Torra's decision isn't another item on his agenda, it's a political event of maximum importance, since it expresses the nature of the legislature now starting. It's an institutional meeting, not a coffee with his predecessor in the office. Nor a clandestine, half-hidden visit. They both plan to appear before the international media for a press conference to officialise the distribution of roles. It's not a coincidence that in his first, brief words after being elected by the Parliament, Torra wanted to highlight that one of his objectives is to invest Puigdemont again, returning to him what article 155 took away, what the Parliament wanted to return to him and the Spanish judiciary prevented. The coordinated, harmonious bipresidency -one at home and another abroad- has started up in the middle of an exceptional, provisional situation.

Whilst this is happening in Barcelona, in Madrid there's a disparity in criteria as to how the start of this legislature should be focused. The latest to join the party has been PSOE's secretary of organisation, José Luis Ábalos, who boastfully referred to a new use of article 155: "the first time is harder than the second". He left it there.

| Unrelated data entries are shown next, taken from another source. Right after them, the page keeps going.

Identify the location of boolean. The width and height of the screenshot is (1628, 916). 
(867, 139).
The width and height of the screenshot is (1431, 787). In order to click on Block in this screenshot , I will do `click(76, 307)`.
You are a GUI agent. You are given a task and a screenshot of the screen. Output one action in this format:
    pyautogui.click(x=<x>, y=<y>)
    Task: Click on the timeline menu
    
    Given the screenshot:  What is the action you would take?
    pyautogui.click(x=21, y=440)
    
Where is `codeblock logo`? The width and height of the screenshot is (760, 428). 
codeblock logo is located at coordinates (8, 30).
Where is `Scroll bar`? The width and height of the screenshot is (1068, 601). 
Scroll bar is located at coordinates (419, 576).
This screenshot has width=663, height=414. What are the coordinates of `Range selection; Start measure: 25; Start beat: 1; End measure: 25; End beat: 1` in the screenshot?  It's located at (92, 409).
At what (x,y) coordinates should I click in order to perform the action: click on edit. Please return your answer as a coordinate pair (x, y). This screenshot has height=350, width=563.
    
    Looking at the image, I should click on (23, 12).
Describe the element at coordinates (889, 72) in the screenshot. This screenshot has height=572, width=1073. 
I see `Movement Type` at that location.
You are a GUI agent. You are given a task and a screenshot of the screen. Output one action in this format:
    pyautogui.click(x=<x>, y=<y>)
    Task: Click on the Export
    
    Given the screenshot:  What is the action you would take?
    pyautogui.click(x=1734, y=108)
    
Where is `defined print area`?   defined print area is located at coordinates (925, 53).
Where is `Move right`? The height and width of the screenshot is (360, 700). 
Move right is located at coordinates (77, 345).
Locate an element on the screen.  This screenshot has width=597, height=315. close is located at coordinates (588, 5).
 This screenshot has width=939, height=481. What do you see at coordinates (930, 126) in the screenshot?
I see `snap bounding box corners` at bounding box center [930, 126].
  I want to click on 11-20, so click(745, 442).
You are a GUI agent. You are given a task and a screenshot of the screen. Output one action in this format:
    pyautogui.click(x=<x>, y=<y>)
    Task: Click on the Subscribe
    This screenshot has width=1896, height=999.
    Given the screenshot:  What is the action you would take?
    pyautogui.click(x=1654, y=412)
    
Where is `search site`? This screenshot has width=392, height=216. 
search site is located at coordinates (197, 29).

In the end, everyone was looking out of the corners of their eyes at the leader of Ciudadanos, Albert Rivera, who wants the suspension of autonomy to last until independence supporters lose their absolute majority or renounce their manifesto. Still less, however, than the position defended by economics expert Luis Garicano who has compared the situation in Catalonia with that in Northern Ireland. In other words, according to Garicano, the solution would be the suppression of self-government for years. In the end, that would be better than what others are openly proposing with impunity on the radio: bombing Barcelona.

And no one among the Spanish nationalist minority in the Catalan Parliament is talking about that. It's easier to see the speck in another's eye than the beam in your own. As in so many other things.